In at least one tortricid moth these spatulate scales are considered to facilitate covering eggs with debris (Scoble 1992). In concert with these assertions, our observations strongly suggest that spatulate and spine-like scales and setae of Sarota are used to scrape and gather scraps of epiphylls, which are then glued to the egg. This behavior likely provides effective visual and chemical camouflage for eggs deposited on their epiphyll-covered oviposition substrates. Future observations and experiments on the covering of eggs with debris by lepidopterans may yield important clues as to the effectiveness of this behavior in deterring ants and/or egg parasitoids. Similarly, observations on the function of these structures in other genera within the Helicopini may shed light on their evolutionary origin.
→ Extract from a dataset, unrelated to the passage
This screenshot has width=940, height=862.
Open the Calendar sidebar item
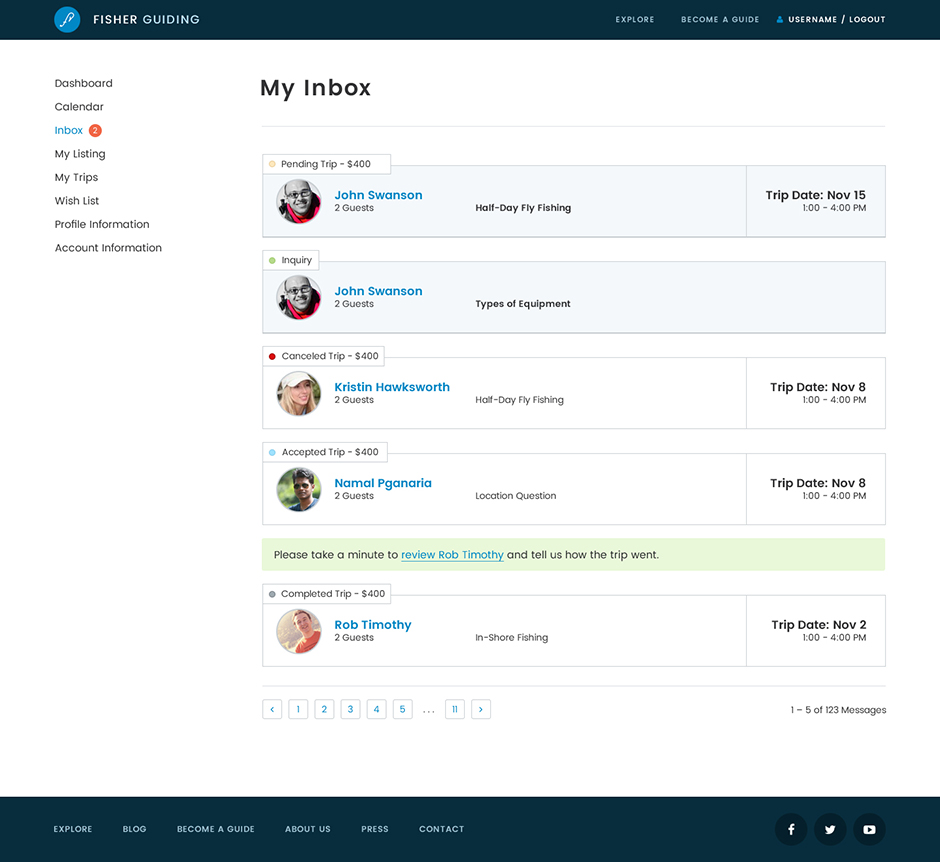79,107
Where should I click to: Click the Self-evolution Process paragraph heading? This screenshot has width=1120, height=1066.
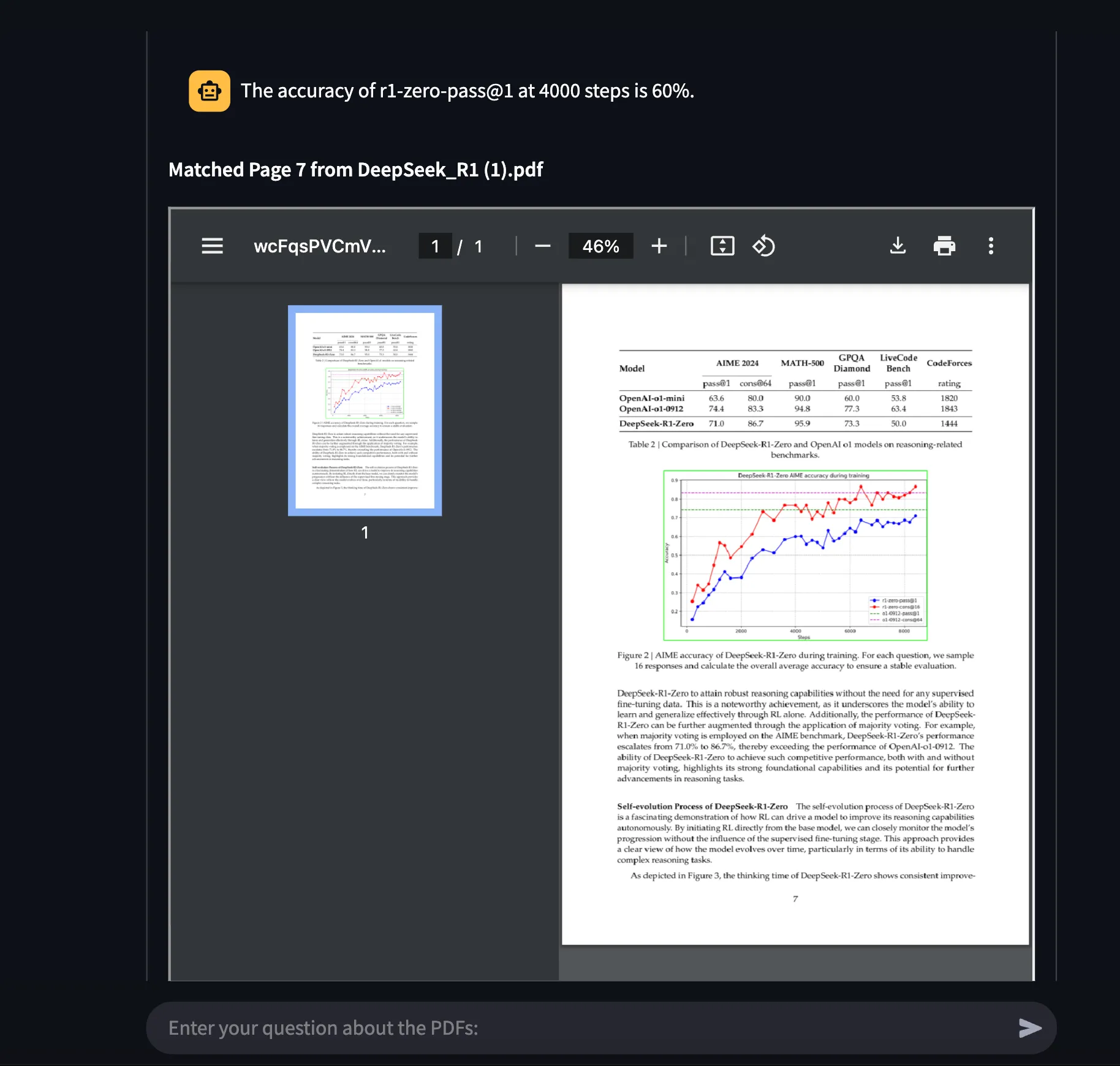click(x=702, y=806)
We thank J. O. Stireman III for help with literary sources and J. P. W. Hall for confirmation of species identifications. We are grateful to the owners and staff of La Selva Lodge and Hakuna Matata Lodge for their hospitality in Ecuador, and the Smithsonian Tropical Research Institute for support in Panama. HFG acknowledges the support of Matt Kaplan & John V. Moore. This study was funded in part by NSF grants DEB-0346729 and DEB-0527441. This is publication no. 193 of the Yanayacu Natural Histoty Research Group.